Railway Houses built by the Economic Duplex Building Block Co (c.1924-1926)

Location

Peterborough (c.1924), Tailem Bend (c.1926), Ucolta

Construction Type

Concrete beams cast on top of pier footings. Walls were an early form of precast blocks stacked to ceiling height. A ring beam was then cast atop the walls.

History

In 1924, following his move to the railway town of Peterborough in South Australia’s mid-north, the son of a former partner in the failed Adelaide based Duplex Building Company (refer Parkside Houses), Bert Dennis, launched the Economic Duplex Building Block Company and recommenced the use of the concrete house building method developed by his father. The new Company won a contract to build houses in Peterborough West for the South Australian Railways, and subsequently built further houses to the same design at Tailem Bend and along the Broken Hill to Port Pirie railway, including at Ucolta. Up to 110 houses were built at Peterborough.

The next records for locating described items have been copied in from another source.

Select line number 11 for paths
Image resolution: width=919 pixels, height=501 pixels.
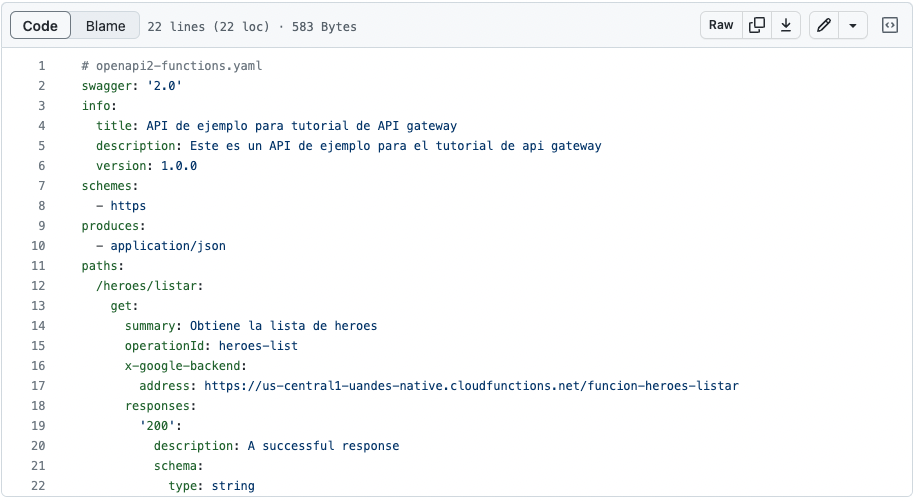pyautogui.click(x=38, y=266)
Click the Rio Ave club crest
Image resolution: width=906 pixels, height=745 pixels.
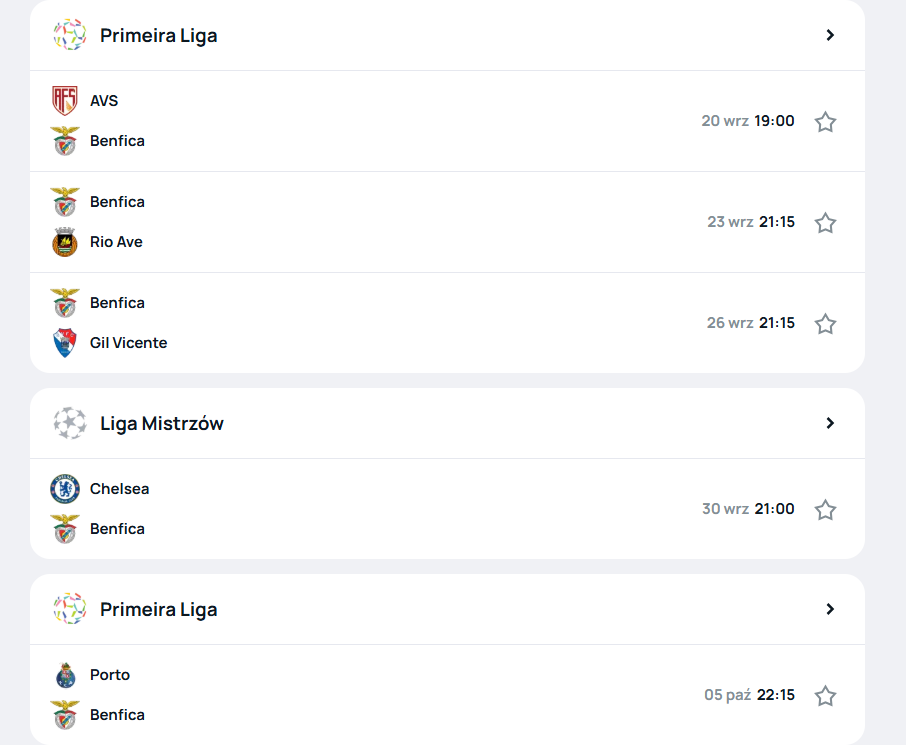coord(65,242)
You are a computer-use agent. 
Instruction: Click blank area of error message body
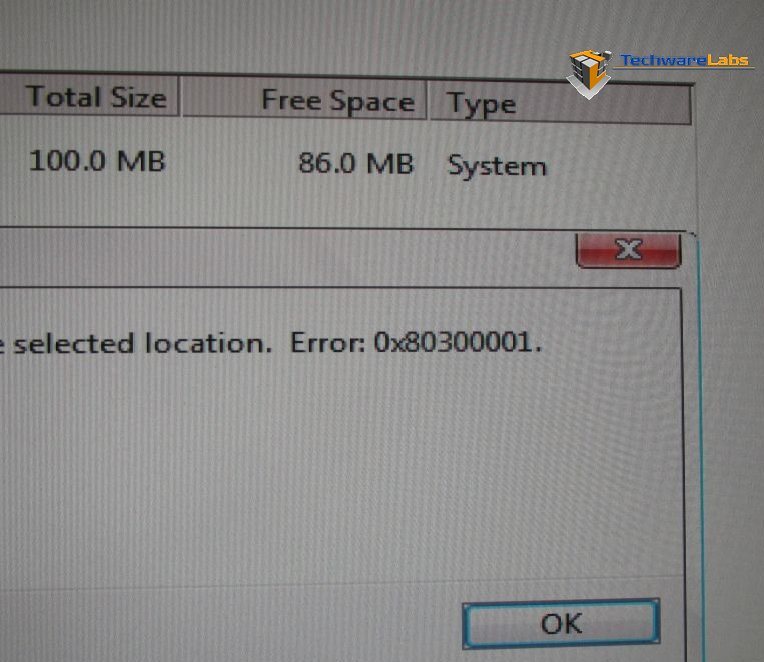point(341,463)
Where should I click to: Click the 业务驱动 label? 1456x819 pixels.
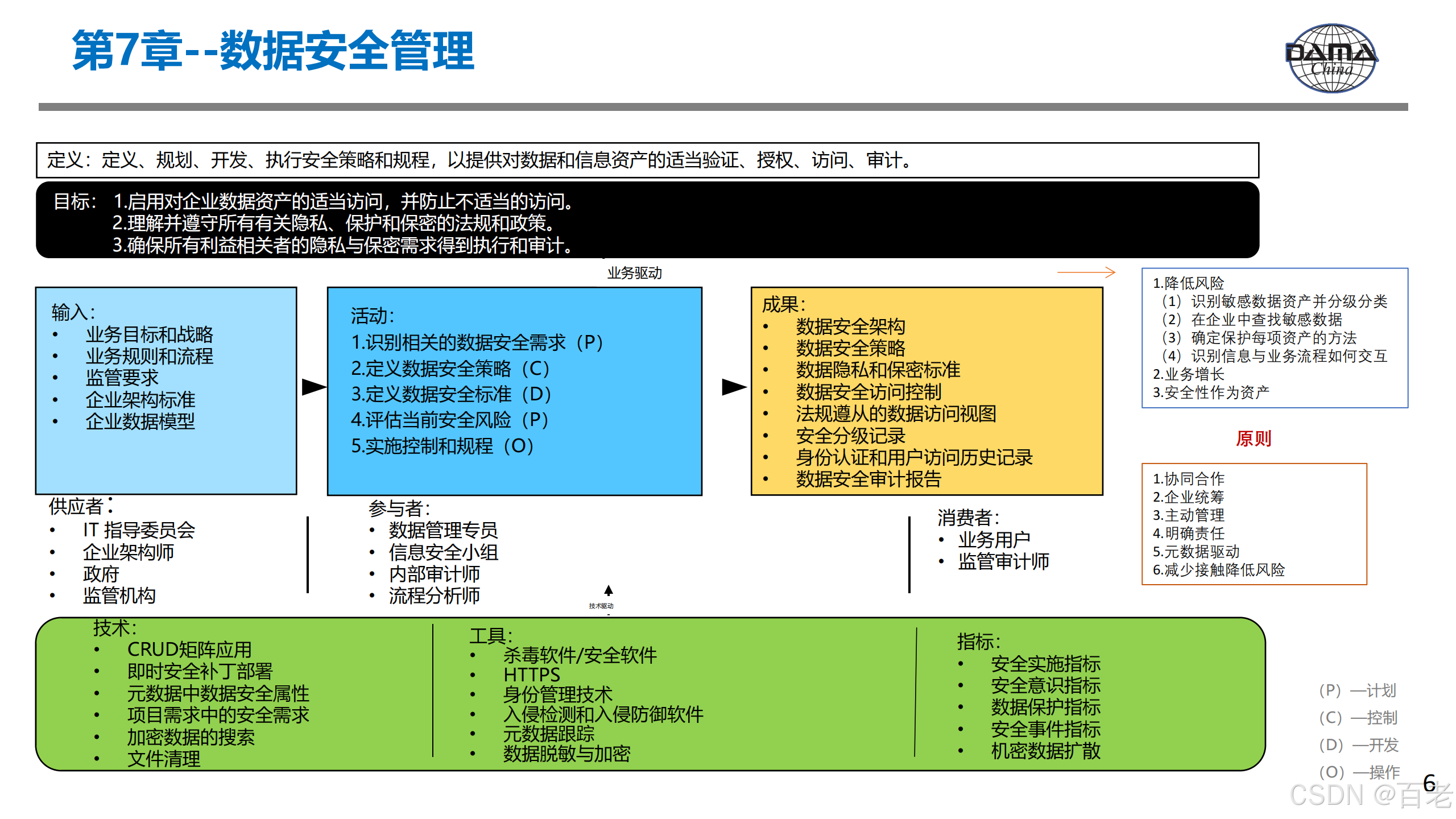634,273

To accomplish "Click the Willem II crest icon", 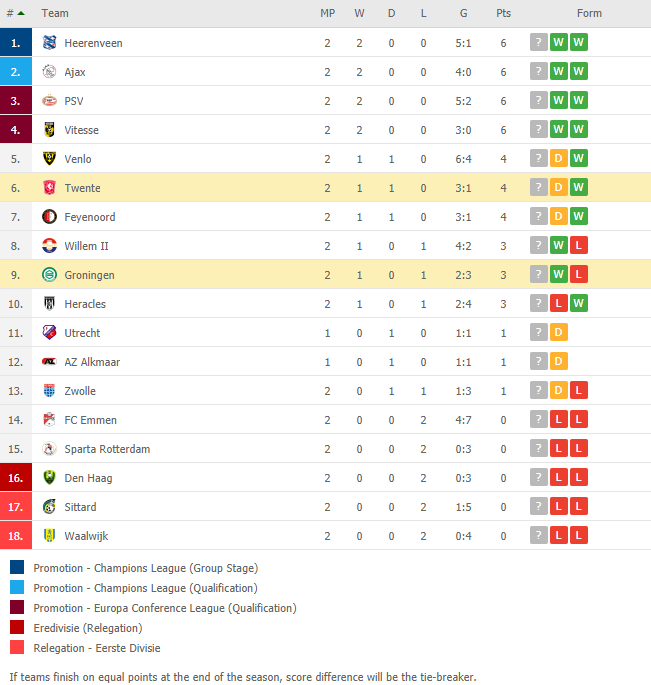I will [49, 246].
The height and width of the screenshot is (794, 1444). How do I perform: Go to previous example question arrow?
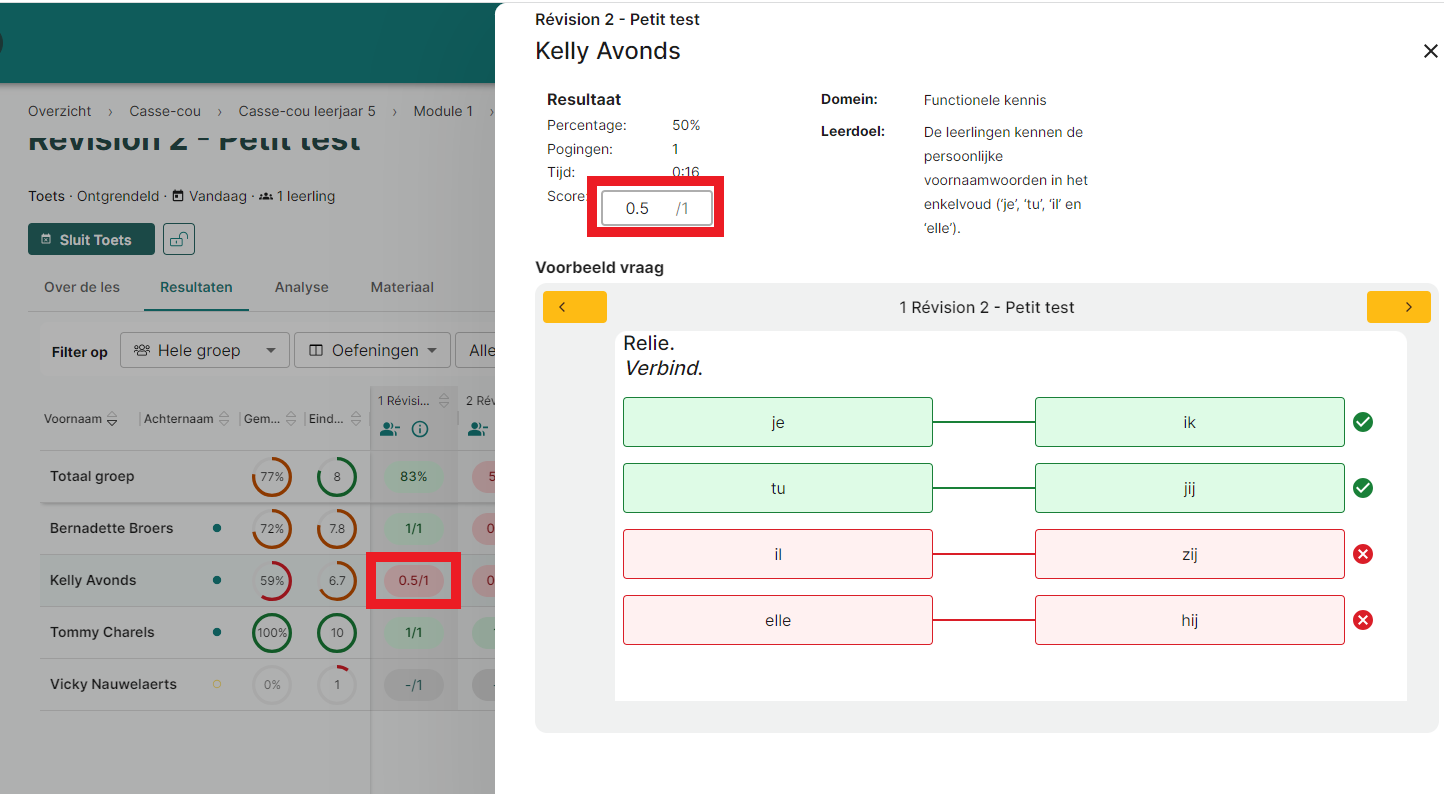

According to Dennis’s grandson, cinders from the locomotives was used as the aggregate in the concrete mix.

Examples of the houses can be found on Railway Terrace at Peterborough, Webb Street at Tailem Bend and at Ucolta.

The first 2 rows of cottages to be built at Tailem Bend under the new railway scheme. (1926) Photograph by Alfred J Gibbons, Murray Bridge. Reproduced in the Chronicle, May 8, 1926. State Library SA B3422

Map

Heritage Listings

Not listed

Current Use

Residences

Sources

Newspaper reports

Personal communication with Joe Dennis.